Start of Task data

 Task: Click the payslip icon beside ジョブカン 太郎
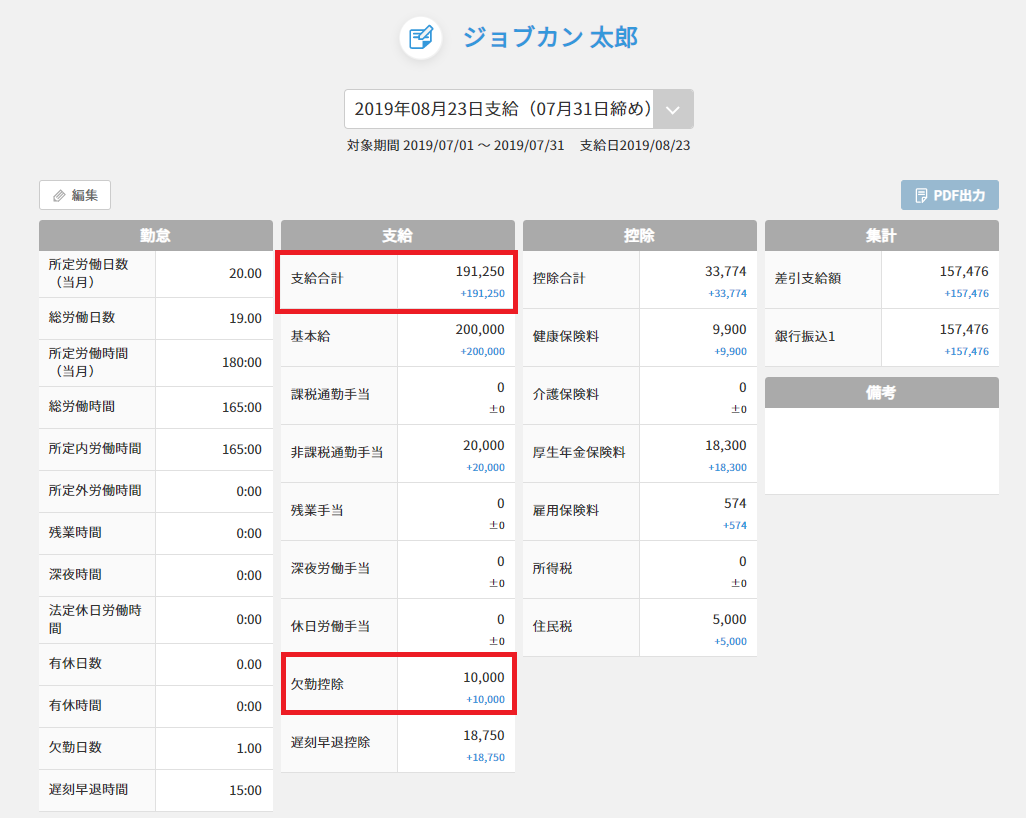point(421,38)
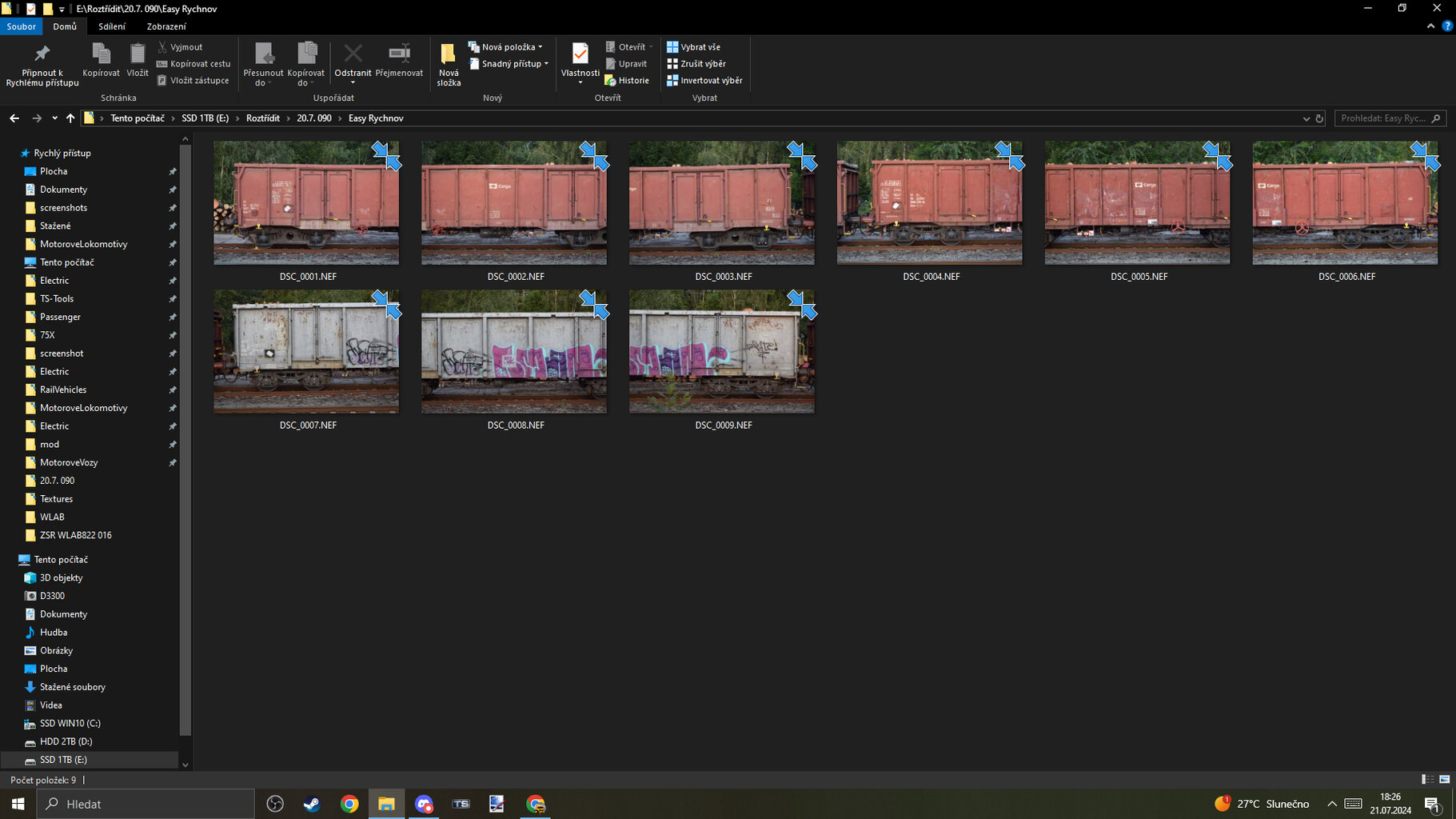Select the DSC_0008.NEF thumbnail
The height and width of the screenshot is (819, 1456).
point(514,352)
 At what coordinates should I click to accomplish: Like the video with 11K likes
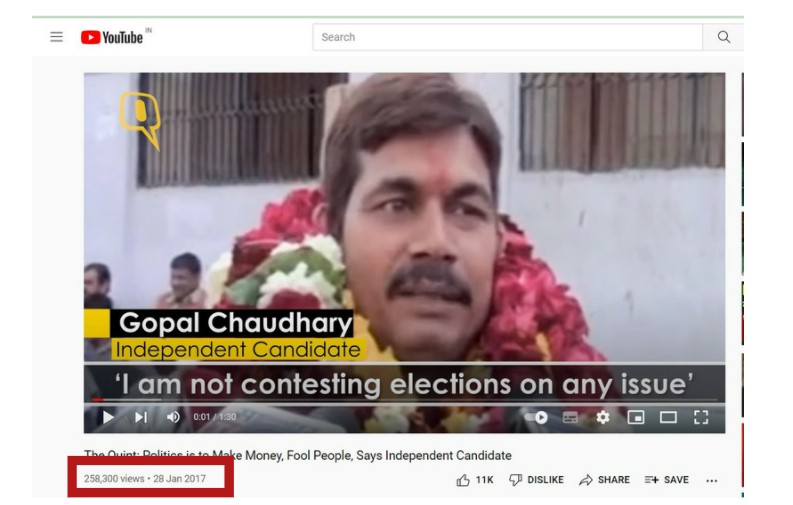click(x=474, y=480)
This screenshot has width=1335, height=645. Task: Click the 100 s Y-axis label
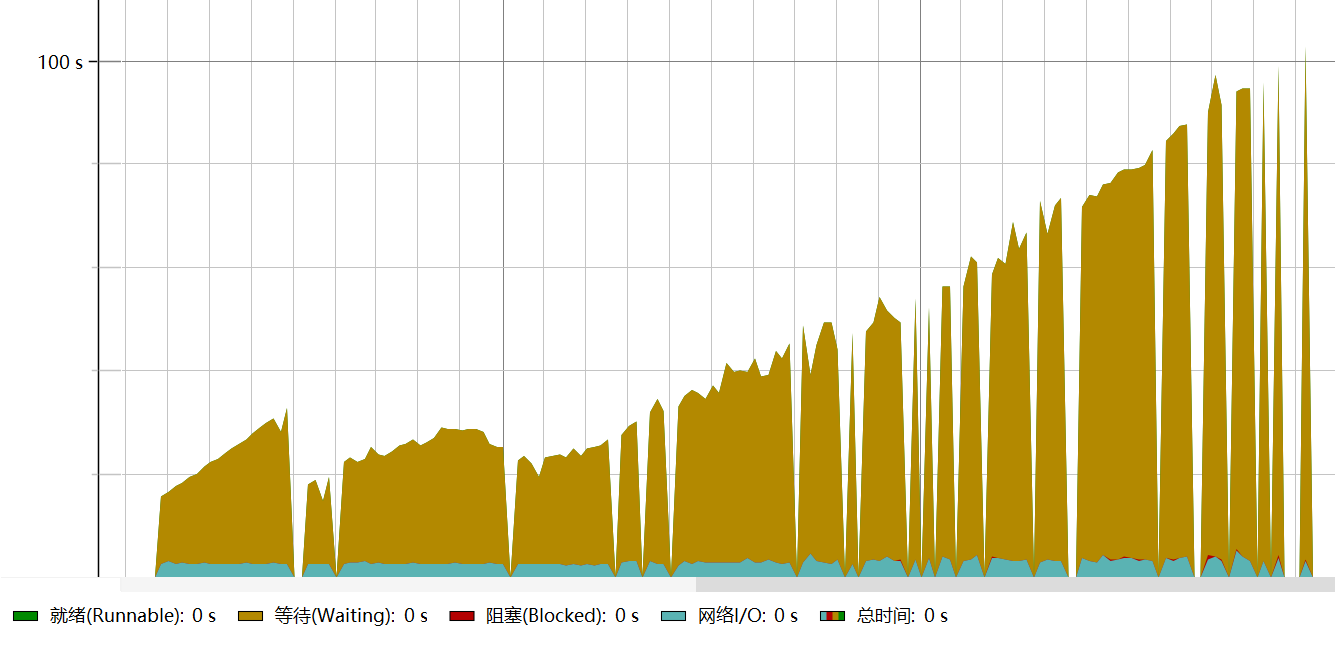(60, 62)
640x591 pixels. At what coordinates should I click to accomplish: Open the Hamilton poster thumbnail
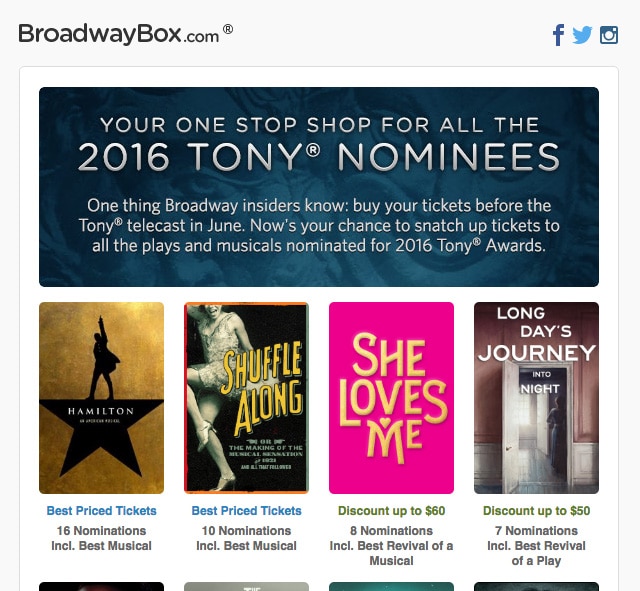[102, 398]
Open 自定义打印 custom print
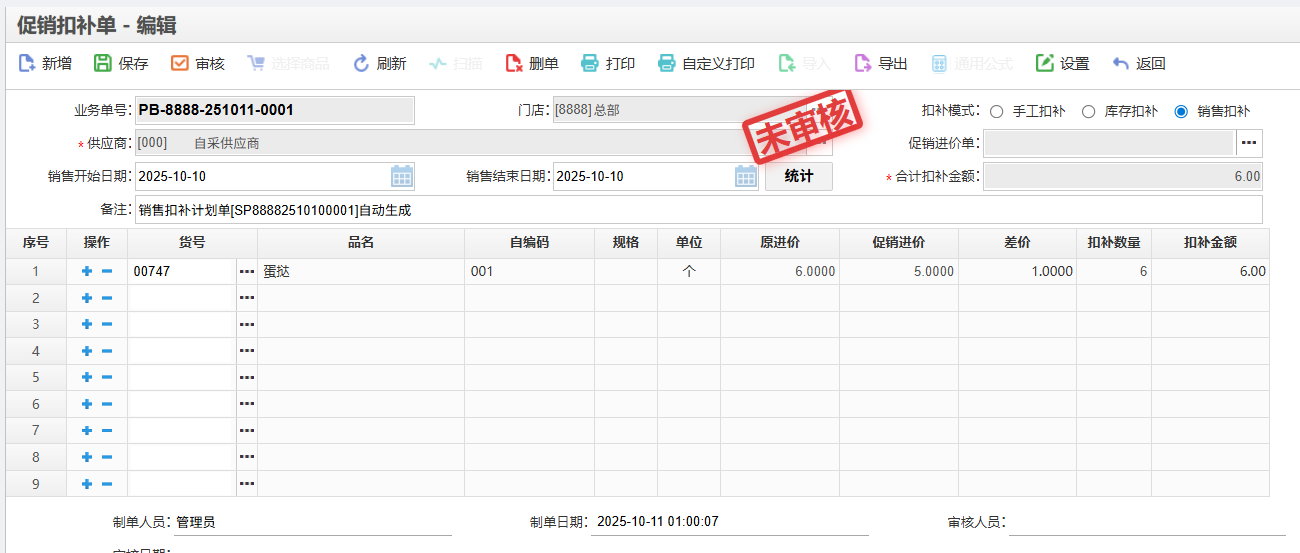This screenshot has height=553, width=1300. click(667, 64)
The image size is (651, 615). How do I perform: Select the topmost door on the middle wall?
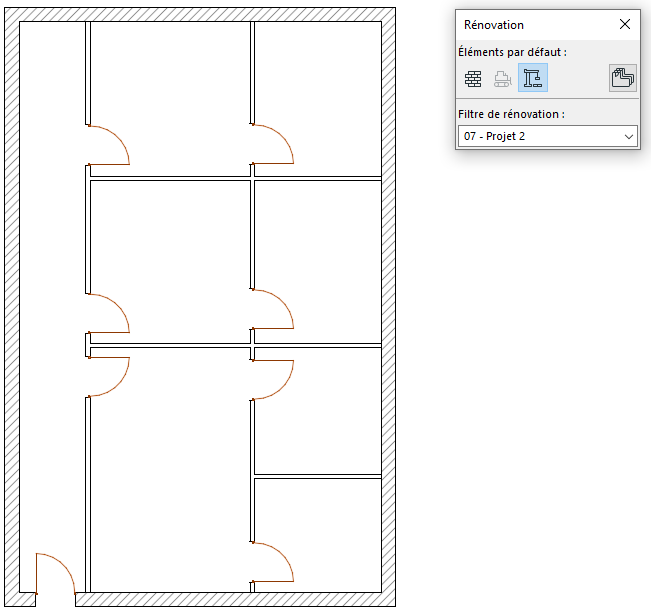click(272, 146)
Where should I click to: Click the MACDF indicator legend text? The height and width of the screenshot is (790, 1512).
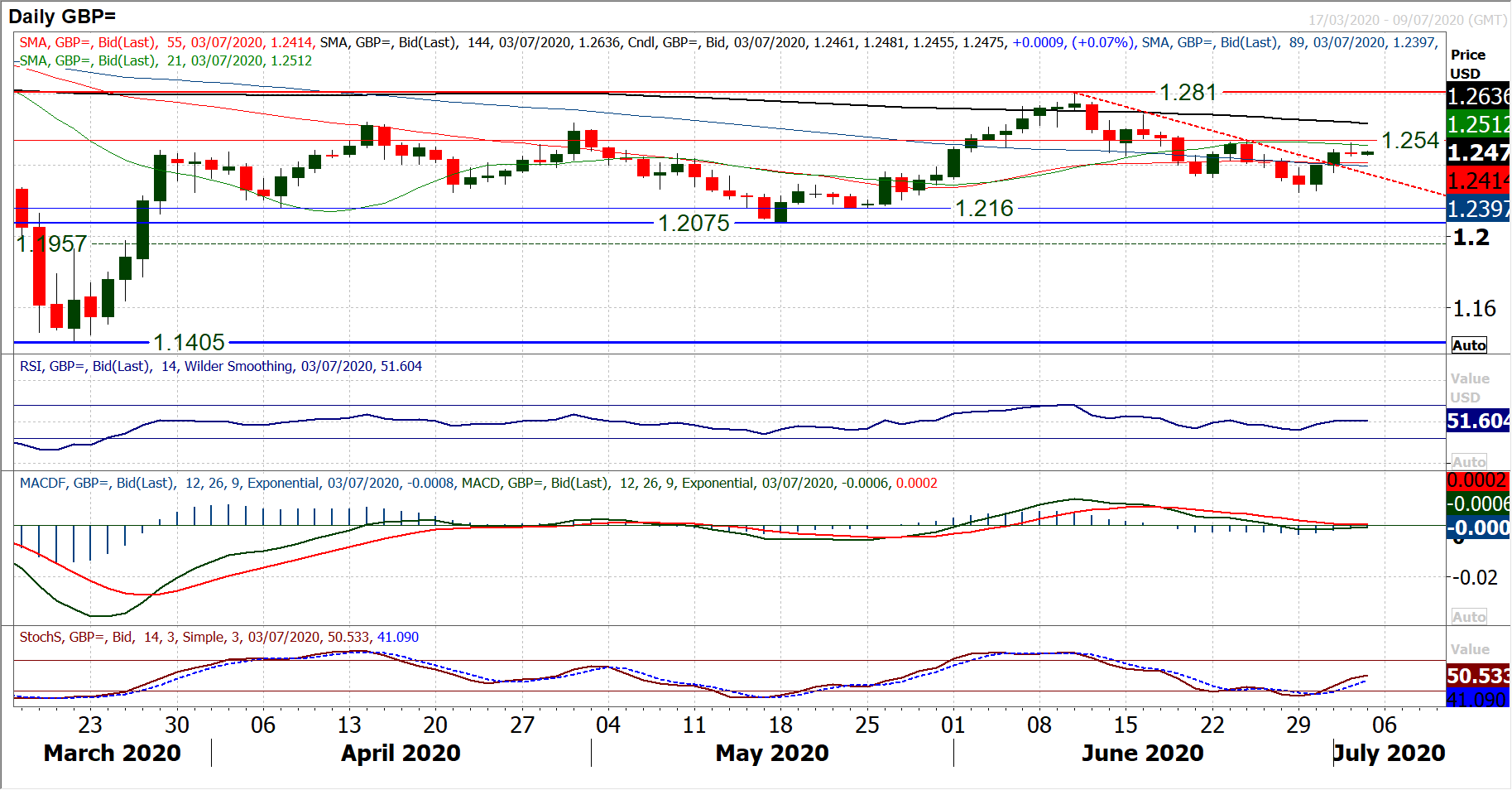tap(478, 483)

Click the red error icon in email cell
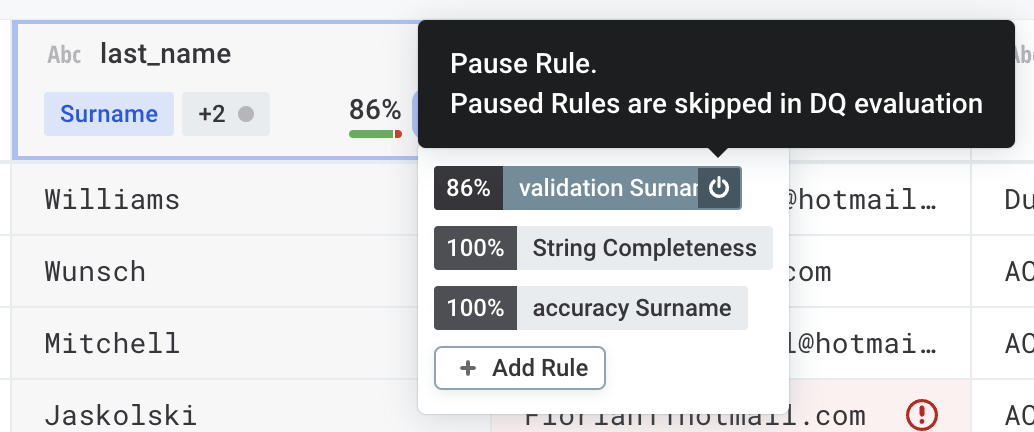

End of Task data

**What you have to do**
Pictures are to be dropped, and the remaining data set down exactly.

**Task result**
 Task: Click the payslip icon beside ジョブカン 太郎
point(421,38)
Select the DSC_0008.NEF thumbnail
The height and width of the screenshot is (819, 1456).
point(514,352)
 At what coordinates should I click to accomplish: Like the video with 11K likes
click(x=474, y=480)
This screenshot has width=1335, height=645. Task: Click the 100 s Y-axis label
(60, 62)
640x591 pixels. At what coordinates should I click to accomplish: Open the Hamilton poster thumbnail
[102, 398]
Open 自定义打印 custom print
This screenshot has height=553, width=1300. click(667, 64)
The image size is (651, 615). How do I perform: Select the topmost door on the middle wall?
click(272, 146)
Where should I click to: Click the MACDF indicator legend text? The height and width of the screenshot is (790, 1512).
tap(478, 483)

Click the red error icon in email cell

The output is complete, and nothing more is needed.